Cuando el empleador es el Estado, las reglas cambian en todo. El plazo para reclamar no es el mismo. Las instituciones no son las mismas. Los procedimientos disciplinarios no funcionan igual. Y las consecuencias —la pérdida del empleo, la hoja de vida, la carrera— tienen un peso distinto.
"Dominar el sistema público no requiere lecturas ocasionales. Requiere haberlo habitado."

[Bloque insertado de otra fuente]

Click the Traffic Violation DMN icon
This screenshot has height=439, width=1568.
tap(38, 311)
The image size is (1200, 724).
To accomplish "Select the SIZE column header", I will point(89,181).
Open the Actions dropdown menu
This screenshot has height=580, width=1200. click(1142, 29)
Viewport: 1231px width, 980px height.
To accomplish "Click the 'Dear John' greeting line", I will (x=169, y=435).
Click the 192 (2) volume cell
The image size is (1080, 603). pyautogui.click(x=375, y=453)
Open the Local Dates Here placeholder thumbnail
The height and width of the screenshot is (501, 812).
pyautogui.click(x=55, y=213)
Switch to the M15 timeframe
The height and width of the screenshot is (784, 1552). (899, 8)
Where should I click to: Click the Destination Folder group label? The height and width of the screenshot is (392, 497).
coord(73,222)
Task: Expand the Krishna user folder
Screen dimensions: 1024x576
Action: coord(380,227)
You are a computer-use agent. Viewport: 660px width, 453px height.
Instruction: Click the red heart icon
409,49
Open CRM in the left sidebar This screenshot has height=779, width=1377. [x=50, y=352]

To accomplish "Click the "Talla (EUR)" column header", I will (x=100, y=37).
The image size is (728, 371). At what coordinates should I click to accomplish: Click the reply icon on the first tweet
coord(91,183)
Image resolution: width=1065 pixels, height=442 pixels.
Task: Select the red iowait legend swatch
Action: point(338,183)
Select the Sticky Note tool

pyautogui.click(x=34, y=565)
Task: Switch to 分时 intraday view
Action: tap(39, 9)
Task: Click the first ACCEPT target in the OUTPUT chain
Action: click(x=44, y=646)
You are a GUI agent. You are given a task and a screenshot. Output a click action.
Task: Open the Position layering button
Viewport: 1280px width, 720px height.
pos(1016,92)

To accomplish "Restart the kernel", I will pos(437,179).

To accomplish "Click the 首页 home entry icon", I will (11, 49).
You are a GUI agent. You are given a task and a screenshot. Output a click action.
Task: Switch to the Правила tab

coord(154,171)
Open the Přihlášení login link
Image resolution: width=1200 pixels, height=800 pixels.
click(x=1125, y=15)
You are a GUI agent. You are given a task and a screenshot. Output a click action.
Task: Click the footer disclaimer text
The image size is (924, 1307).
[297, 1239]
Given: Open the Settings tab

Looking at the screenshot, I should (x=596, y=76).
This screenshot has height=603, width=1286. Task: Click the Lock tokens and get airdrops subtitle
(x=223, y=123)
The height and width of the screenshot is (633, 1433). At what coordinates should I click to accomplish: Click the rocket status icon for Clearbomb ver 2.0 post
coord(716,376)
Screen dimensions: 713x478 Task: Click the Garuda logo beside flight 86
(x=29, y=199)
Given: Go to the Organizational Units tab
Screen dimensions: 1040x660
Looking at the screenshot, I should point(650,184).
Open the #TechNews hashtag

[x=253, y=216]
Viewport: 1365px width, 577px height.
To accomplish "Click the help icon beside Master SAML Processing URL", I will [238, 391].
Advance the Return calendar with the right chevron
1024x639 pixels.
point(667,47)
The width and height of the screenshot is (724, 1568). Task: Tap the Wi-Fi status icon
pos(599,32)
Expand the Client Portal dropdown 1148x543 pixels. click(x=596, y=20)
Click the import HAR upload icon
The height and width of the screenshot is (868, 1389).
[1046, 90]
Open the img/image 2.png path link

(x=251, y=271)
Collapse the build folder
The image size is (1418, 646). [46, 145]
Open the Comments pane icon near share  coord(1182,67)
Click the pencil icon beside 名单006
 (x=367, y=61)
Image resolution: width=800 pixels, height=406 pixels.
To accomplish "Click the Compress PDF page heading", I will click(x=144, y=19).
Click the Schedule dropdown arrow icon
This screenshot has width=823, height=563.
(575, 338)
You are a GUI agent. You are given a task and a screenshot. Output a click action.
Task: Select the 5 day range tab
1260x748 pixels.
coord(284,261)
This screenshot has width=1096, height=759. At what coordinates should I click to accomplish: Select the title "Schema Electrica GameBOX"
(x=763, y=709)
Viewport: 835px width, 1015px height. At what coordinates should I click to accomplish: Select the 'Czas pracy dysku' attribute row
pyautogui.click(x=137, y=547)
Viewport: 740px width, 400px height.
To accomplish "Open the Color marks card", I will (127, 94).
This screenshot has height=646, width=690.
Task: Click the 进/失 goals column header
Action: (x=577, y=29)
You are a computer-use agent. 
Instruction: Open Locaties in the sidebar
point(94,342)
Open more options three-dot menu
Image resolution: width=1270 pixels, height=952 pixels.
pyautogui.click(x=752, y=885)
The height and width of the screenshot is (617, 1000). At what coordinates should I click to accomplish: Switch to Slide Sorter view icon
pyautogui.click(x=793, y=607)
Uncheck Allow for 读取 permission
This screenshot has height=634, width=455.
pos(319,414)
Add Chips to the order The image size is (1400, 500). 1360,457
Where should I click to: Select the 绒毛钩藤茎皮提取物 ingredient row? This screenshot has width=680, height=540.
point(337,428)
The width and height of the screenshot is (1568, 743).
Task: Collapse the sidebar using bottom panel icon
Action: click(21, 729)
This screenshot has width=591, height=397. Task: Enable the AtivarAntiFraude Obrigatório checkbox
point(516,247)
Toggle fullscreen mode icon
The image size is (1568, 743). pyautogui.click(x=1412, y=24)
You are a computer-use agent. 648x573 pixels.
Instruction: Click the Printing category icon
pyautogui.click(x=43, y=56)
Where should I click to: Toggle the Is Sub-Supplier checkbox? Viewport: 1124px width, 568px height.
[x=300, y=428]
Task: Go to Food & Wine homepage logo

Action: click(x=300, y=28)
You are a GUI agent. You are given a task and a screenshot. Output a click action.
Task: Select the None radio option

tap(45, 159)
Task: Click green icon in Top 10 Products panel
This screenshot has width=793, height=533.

Los dos socios fundadores tienen en común una cosa: conocen el sector público desde adentro. No como observadores externos ni como consultores. Como personas que operaron dentro de sus lógicas, entendieron sus tiempos reales y aprendieron en qué momentos una decisión puede revertirse y en cuáles no.
Eso es lo que ofrecen: experiencia que se convierte en estrategia, no en orientación general. Si su caso tiene fundamento, se lo dicen y lo representan. Si no lo tiene, también se lo dicen. Sin falsas esperanzas. Sin diagnósticos ambiguos.